• **What you have to do**:
Pull out every line below that contains the word "Open", and copy each one in full.

• **Records to use**:
□ □ □

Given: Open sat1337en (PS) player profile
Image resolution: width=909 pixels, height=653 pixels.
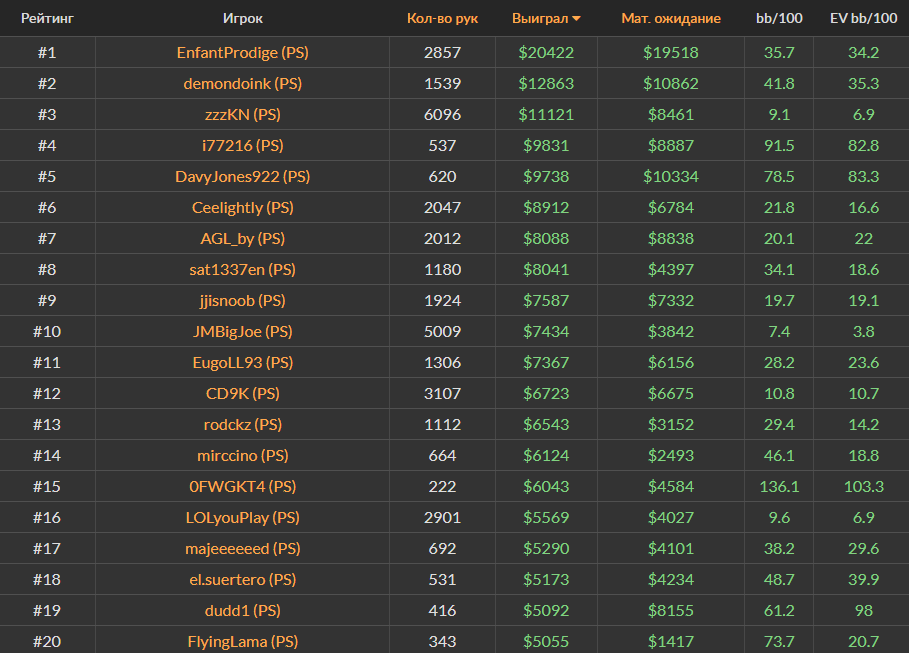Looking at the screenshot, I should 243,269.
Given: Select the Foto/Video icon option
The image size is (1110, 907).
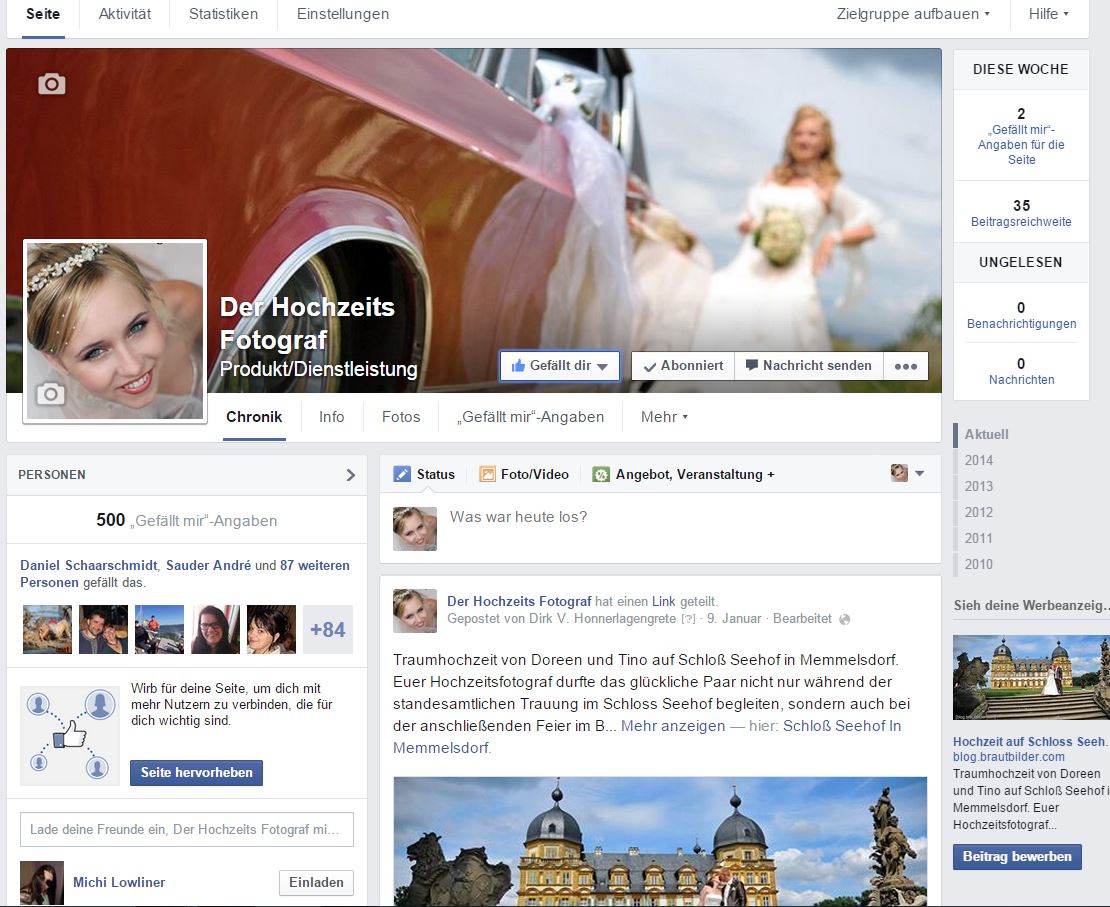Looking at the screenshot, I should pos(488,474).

□ □ □

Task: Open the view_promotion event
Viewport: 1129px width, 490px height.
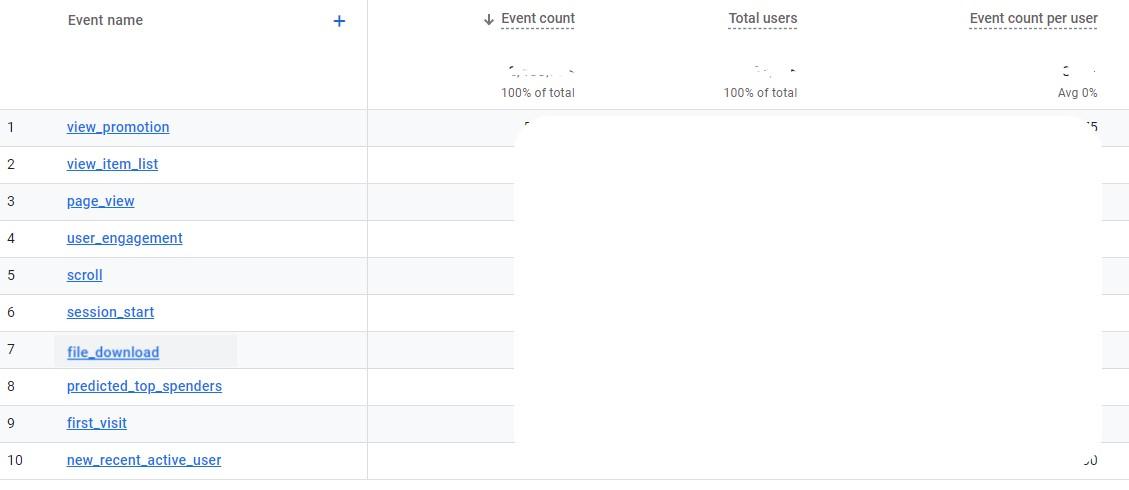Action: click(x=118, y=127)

□ □ □

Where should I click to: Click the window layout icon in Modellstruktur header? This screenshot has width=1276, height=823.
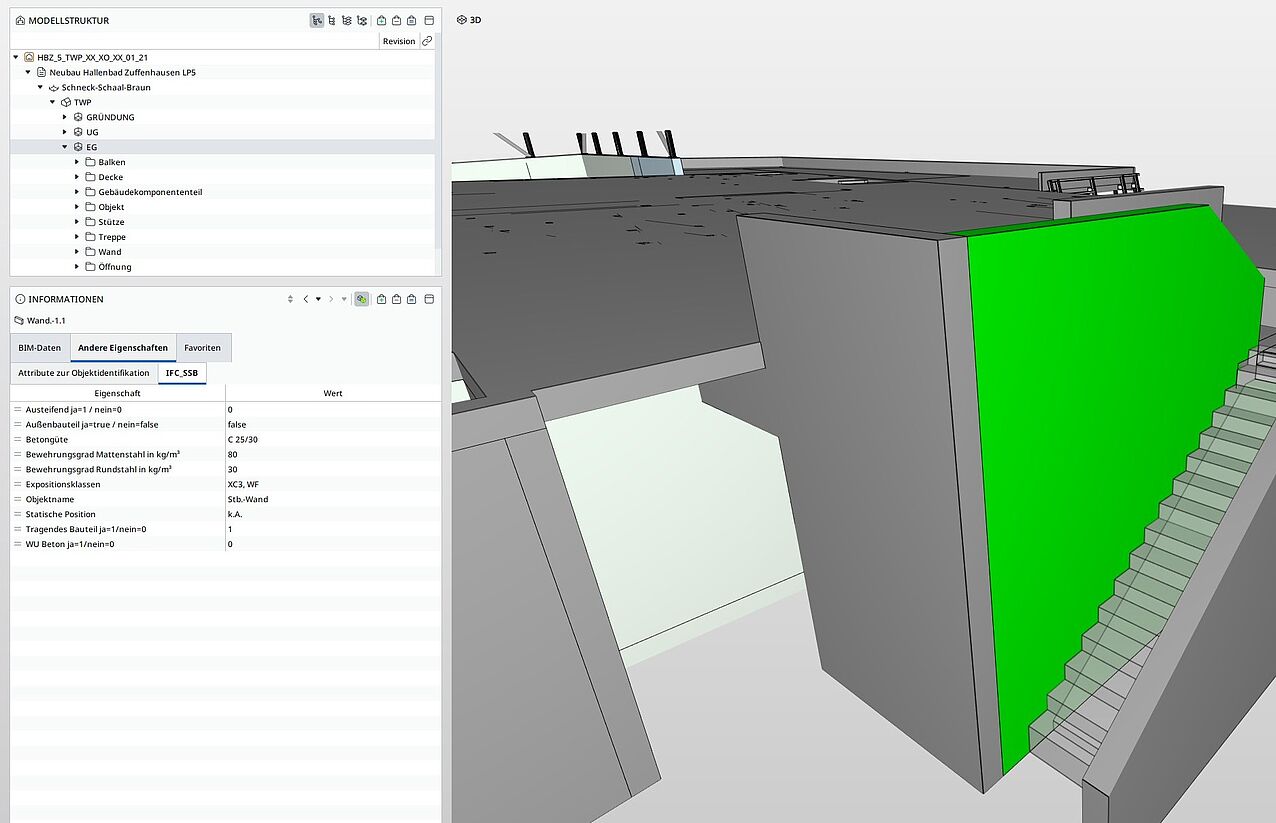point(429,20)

□ □ □

• **Correct response**:
Given: Open sat1337en (PS) player profile
Task: Open the view_promotion event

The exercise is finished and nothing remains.